The defence said that relying on testimony from a minor contravened Nigeria's Evidence Act and that the state's case should therefore be thrown out.

The murder trial has highlighted the range of attitudes towards child marriage in Nigeria, especially in the impoverished north.

The families of both the deceased and the accused have rejected claims that she was forced to marry a man more than twice her age, noting that 14 was an appropriate age to marry and that Tasi'u chose Sani from a range of suitors.

Some locals have called for Tasi'u to face stiff punishment to discourage other girls from taking similar action if they become unhappy in their marriage.

But rights activists have demanded that Tasi'u be rehabilitated as a victim of a forced marriage, which likely included incidents of rape.

Laws regarding both sexual and marital consent are complex in northern Nigeria, given the coexistence of both secular and Islamic law, creating contradictions in the justice system.

Tasi'u has remained largely stoic through her appearances in court so far, crying when charges were first read against her, but otherwise sitting silently, often with her head bowed.

On Tuesday she stood quietly in the dock, with her head fully covered in a sky-blue hijab.

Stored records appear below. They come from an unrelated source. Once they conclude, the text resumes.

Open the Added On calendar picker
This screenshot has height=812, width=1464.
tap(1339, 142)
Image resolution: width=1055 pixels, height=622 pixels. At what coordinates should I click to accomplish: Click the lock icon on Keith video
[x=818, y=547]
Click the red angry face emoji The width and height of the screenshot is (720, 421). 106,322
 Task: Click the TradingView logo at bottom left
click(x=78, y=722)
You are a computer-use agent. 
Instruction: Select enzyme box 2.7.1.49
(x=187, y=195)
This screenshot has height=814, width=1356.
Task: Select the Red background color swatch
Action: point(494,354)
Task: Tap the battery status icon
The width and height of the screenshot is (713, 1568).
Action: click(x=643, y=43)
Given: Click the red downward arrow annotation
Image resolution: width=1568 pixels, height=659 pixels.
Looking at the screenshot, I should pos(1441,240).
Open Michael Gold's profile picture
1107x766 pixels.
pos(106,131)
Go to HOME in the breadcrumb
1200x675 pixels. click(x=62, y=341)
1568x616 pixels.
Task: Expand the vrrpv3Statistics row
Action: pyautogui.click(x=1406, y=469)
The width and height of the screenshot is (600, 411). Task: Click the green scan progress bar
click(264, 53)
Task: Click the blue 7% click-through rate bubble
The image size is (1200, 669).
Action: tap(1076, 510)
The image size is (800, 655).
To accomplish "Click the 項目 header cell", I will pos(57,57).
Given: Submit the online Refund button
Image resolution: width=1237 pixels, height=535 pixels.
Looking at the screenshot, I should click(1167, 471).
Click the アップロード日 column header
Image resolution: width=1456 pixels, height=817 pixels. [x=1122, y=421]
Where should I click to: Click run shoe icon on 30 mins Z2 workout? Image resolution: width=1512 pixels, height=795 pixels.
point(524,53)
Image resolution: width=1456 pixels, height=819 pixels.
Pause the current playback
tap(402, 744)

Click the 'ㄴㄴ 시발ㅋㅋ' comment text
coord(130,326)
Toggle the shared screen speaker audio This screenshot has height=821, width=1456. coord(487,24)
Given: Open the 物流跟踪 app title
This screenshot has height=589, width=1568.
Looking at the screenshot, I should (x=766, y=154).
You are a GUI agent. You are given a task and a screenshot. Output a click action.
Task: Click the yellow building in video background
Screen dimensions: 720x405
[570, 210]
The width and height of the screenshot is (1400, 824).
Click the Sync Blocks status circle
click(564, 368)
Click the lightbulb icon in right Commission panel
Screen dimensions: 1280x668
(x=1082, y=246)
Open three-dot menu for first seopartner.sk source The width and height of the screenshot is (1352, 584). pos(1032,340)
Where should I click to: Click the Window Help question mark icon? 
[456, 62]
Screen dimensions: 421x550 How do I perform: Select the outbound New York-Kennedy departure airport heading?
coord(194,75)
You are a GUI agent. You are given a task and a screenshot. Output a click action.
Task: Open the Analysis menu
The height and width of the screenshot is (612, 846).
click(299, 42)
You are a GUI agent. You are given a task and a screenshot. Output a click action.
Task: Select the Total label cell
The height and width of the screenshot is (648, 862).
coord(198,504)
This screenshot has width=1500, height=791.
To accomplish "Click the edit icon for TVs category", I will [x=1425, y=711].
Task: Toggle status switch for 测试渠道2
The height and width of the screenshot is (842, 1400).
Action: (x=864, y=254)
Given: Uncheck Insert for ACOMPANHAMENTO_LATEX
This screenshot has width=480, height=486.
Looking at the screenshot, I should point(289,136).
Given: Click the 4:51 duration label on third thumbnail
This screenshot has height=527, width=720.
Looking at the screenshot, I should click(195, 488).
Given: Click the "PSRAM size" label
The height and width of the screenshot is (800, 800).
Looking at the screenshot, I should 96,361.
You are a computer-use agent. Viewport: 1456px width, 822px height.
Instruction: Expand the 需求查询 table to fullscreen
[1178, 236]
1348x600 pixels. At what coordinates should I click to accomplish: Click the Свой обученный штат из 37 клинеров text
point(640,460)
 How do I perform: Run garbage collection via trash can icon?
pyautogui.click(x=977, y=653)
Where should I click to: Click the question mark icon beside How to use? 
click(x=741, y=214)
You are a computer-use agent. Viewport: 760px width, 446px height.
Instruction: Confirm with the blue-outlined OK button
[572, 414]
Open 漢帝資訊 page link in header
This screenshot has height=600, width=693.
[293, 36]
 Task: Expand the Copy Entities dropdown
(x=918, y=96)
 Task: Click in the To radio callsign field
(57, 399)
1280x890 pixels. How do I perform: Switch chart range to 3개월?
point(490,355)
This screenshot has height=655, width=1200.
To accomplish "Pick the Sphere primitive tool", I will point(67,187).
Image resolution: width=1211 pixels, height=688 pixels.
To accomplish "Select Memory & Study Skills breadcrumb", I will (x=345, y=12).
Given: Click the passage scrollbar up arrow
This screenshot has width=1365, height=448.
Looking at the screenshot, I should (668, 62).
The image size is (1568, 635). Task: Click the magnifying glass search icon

Sani died after eating food that Tasi'u allegedly prepared for a meal to celebrate their marriage. Three others who reportedly ate the food also died, but prosecutors have combined the three deaths into a single murder charge.

The state has concluded its case and following Tuesday's ruling the defence was instructed to move forward with its own evidence when the trial resumes on April 29.

(source: The Guardian)








MAUIRITIUS:

Mauritius urged to reintroduce death penalty



People in Mauritius have been calling for the reintroduction of the death penalty after numerous sexual abuse cases on children, including the rape and murder of an 11-year-old girl earlier this month. Police have registered some 17 cases of sexual assaults in April, including the murder case as well as one where a father is accused of having raped his 4-year-old daughter for months.

Vice Prime Minister Shawkutally Soodhun told the press Thursday that he also is in favor of the death penalty as sentence to some sexual offenders.

"We have all seen what they did to that 11 year old girl. We cannot just send them to jail and pay for their living costs. There is a need for strong punishment," he said.